_TO DO_.
• A. Update the stretch of the Miami Bridge passage from "The bridge was" through "stove for heating.", replacing "contractor" with "builder".
• B. How would the passage about the original Miami Bridge continue after its last sentence? Write what comes next.

_TEXT BLOCK_.
════════════════

The original Miami Bridge was a cantilever through truss bridge built in 1939, and its deck was replaced in 1983 as part of a rehabilitation project. The old bridge's main cantilever span was 474.7 feet, while the two anchor spans were each 415 feet in length, resulting in a total cantilever truss length of 1304.7 feet. There were 11 approach spans, including four Warren deck truss spans, three on the northern approach and one on the southern approach. All remaining approach spans were steel stringer (multi-beam/girder) spans. Total bridge length including approach spans is 2,071.9 feet. The bridge's deck width is 23.0 feet and it has vertical clearance of 16.5 feet.

The bridge was constructed with the assistance of the Federal Administration of Public Works also known as the Public Works Administration. Sverdrup and Parcel were consulting engineers for the structure, and Massman Construction Company was the contractor. The original plans for the bridge show plans for the original wooden toll building that was once located on the bridge. According to the plans, the toll building was painted white, featured wooden Slow and Stop signs, and included a cast iron stove for heating.

════════════════

_INFORMATION SHOWN_.
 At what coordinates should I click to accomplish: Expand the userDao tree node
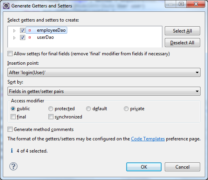tap(14, 38)

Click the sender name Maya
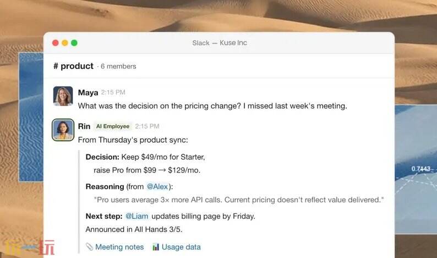(x=88, y=93)
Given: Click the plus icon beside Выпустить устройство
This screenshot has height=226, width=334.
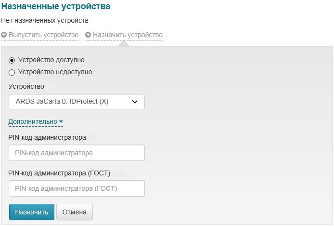Looking at the screenshot, I should pos(4,35).
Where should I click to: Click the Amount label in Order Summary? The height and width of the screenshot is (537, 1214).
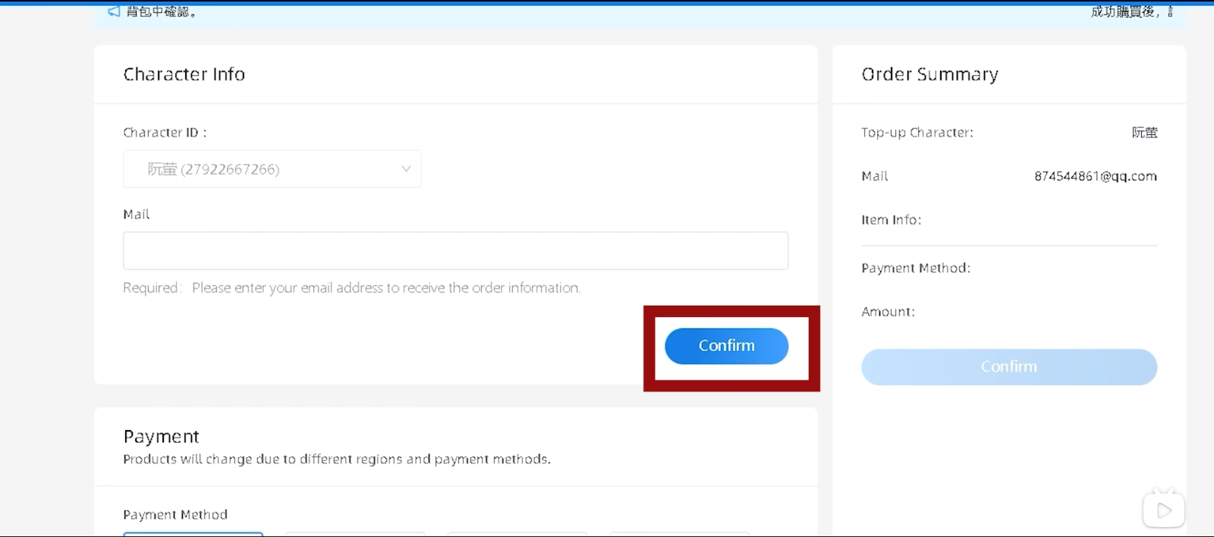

════════════════

_RESPONSES IN ORDER_.
• A.
The bridge was constructed with the assistance of the Federal Administration of Public Works also known as the Public Works Administration. Sverdrup and Parcel were consulting engineers for the structure, and Massman Construction Company was the builder. The original plans for the bridge show plans for the original wooden toll building that was once located on the bridge. According to the plans, the toll building was painted white, featured wooden Slow and Stop signs, and included a cast iron stove for heating.

• B.
According to Clayton B. Fraser who conducted Missouri's 1992 Historic Bridge Inventory, the Miami Bridge was eligible for the National Register of Historic Places as an "outstanding, large-scale example of steel truss construction, located on important great river crossing."

== Current bridge ==
Despite its historic significance, Missouri Department of Transportation decided against rehabilitating the bridge and instead has decided to demolish the bridge's superstructure and erect a new bridge using the piers and abutment of the old bridge. The project will begin with the bridge's closure, scheduled for October 5, 2009.